It struck me, standing there with tears in my eyes, that really, at the heart of it, we're more the same than we think.  That we all want the same things, though we have different ideas about how to get them.
  
What do we all want?  



I think we all want to live in a place where healthy, happy people of all  ages live together peaceably and productively, in communities that cooperate ... with each other, and with the land we live on.   A world that is at peace.  What prevents this?  I don't think humanity as a group has learned how to live  the virtue of  humanity.


To practice the virtue of humanity,  Linda Kavelin Popov reminds us,  "We must have an attitude of caring and mercy towards all people.  All of us breathe the same air.  All of us care about our children's future.  We all suffer and we all rejoice.  Though in the big scheme of things, each individual is small, we are one of a kind, irreplaceable.  We lose our humanity whenever we generalize about a group of people and separate ourselves from them because of external characteristics, like race or gender."  


I think we lose our humanity when we generalize about a group of people and separate ourselves based on religion or political ideology as well.  There is no "they," only "us."

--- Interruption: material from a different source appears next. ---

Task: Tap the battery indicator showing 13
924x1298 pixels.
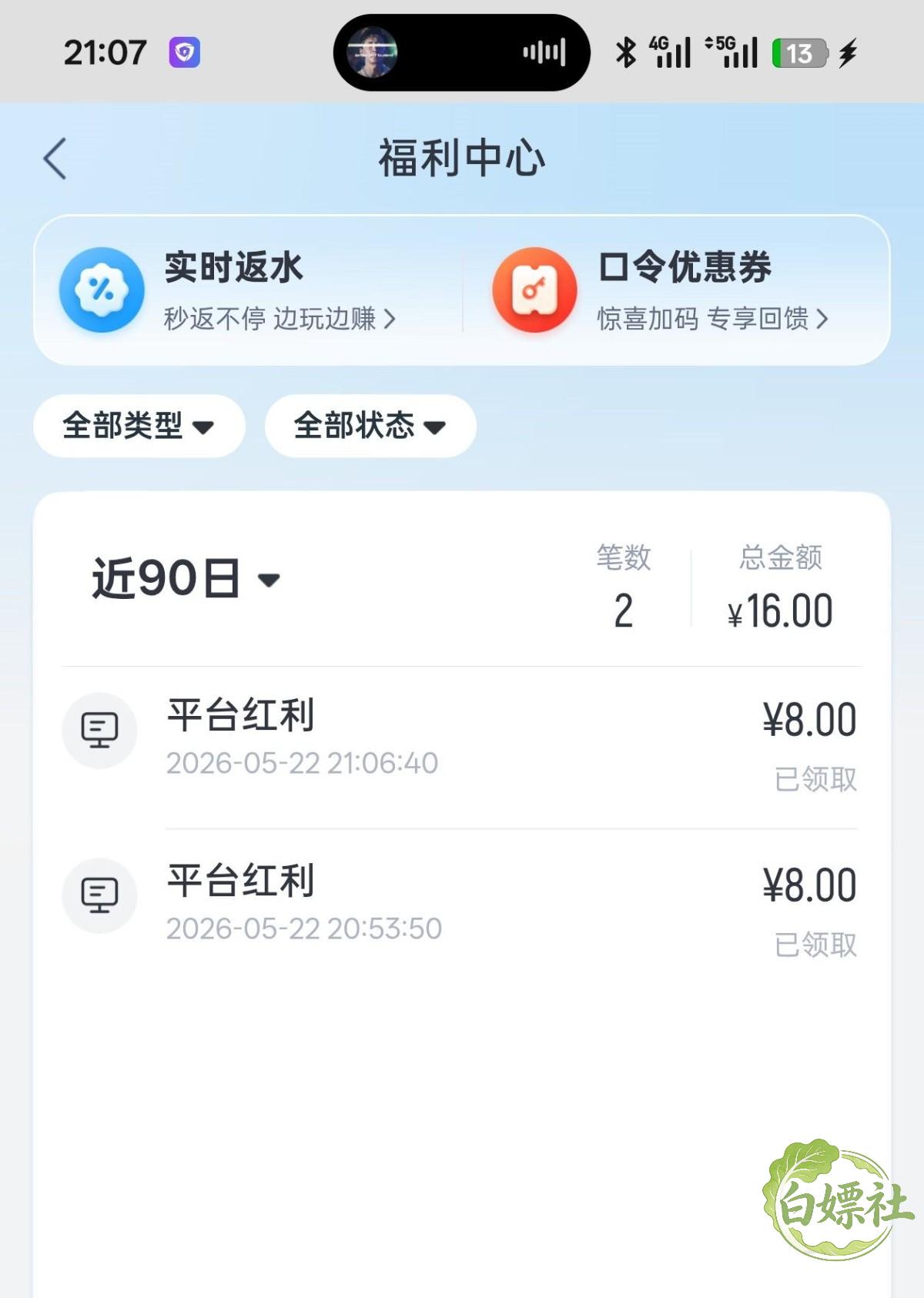Action: coord(800,53)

I recently was elected to the Council in the municipality where I live.  I talked a lot about inclusiveness, about communication, about working on making it possible for marginalized people in our area to make a life here.  It's become very clear to me that we can create the kind of community we all want.  The kind of world community where individuals rise above the narrow confines of personal concerns, and serve the broader concerns of their neighbors.  
The wider concerns of humanity.


Bruce Lee had it right when he said being "willing is not enough; we must do.  Knowing is not enough; we must apply."


To really remember and honour those who died in battles -- both soldiers and civilians -- we ought to become the kind of community, worldwide, that they sacrificed their lives for.  

Together, we can. 



 Namaste ~ Kate


The Practice of Humanity


I feel a common bond with all people.


I value each and every person as an individual.


I refrain from prejudice.


I feel empathy for the suffering of others.


I have a passion for compassion.


I offer humanitarian service.


I am thankful for the gift of Humanity.  It connects me to all people.


Reflection Questions


What service does my humanity call me to?


What action would help me answer the call?